Another thing to blame on a frigid winter: A spike in Tri-Cities unemployment

Blame it on the snow.

The Tri-City unemployment rate was unseasonably high in March thanks to late-winter snow that delayed the start of the construction and agricultural seasons.

The good news is that the snow is gone, asparagus is poking out of the ground, and early numbers for April suggest the market is well on its way to righting itself, said Ajsa Suljic, regional labor economist.

Asparagus, the first crop of the season, is running about a week behind normal. But Scott Middleton of Middleton Six Sons said the recent warm weather has sparked growth and the harvest in picking up.

The Tri-City unemployment rate hit 7.1 percent, well above the 6.3 percent rate posted a year ago and only slightly lower than the 7.5 percent rate in February, according to figures released Tuesday by the Washington Employment Security Department.

Typically, March signals the start of seasonal hiring in agriculture and construction.
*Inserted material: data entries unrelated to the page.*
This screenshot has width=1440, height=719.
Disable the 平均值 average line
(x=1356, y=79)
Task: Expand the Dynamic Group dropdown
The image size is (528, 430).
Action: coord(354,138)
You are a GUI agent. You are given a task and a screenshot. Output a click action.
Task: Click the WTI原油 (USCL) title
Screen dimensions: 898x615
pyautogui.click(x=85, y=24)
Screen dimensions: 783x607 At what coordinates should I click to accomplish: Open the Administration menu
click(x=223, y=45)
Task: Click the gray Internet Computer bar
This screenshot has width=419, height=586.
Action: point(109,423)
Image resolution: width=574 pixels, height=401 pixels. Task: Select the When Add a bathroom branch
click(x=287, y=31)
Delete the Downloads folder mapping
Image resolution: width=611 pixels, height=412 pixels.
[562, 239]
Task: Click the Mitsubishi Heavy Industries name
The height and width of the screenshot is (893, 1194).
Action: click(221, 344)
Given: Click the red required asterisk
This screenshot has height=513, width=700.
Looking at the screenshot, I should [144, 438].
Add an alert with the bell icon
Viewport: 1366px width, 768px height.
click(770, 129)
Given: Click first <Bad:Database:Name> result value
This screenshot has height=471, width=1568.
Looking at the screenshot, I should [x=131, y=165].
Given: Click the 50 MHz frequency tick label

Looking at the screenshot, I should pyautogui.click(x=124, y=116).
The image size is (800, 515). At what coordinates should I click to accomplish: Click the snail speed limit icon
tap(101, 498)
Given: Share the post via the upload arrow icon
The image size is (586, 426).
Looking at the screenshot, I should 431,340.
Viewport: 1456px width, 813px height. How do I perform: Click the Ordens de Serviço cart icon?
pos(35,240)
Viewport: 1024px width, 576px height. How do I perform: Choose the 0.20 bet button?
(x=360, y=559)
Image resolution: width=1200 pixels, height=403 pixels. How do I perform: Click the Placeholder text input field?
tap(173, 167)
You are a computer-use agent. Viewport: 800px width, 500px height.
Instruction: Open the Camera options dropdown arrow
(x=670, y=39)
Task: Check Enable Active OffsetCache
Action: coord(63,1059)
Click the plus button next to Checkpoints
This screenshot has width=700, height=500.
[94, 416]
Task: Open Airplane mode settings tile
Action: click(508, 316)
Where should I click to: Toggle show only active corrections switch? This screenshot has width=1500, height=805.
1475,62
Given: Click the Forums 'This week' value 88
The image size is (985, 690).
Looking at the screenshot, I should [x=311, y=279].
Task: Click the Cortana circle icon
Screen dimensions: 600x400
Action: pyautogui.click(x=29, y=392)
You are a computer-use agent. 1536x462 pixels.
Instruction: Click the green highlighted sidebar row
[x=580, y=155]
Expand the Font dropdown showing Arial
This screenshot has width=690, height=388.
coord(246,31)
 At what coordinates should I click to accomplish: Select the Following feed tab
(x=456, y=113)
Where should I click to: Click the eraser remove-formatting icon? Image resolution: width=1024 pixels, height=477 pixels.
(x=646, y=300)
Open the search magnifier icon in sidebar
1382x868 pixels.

But 2019 was delayed, with unemployment in both February and March exceeding 2018 levels.

Suljic said early results suggest the economy will return to normal when April numbers come out in a month.

The state agency tallied spikes in unemployment claims from construction, agriculture and food production, factoring into the March numbers.

“But right now, everybody is back on farms and construction is getting back on track,” she said.

Economy is growing

The unemployment rate is higher than desired, but overall, the economy is humming.

Every sector posted annualized gains.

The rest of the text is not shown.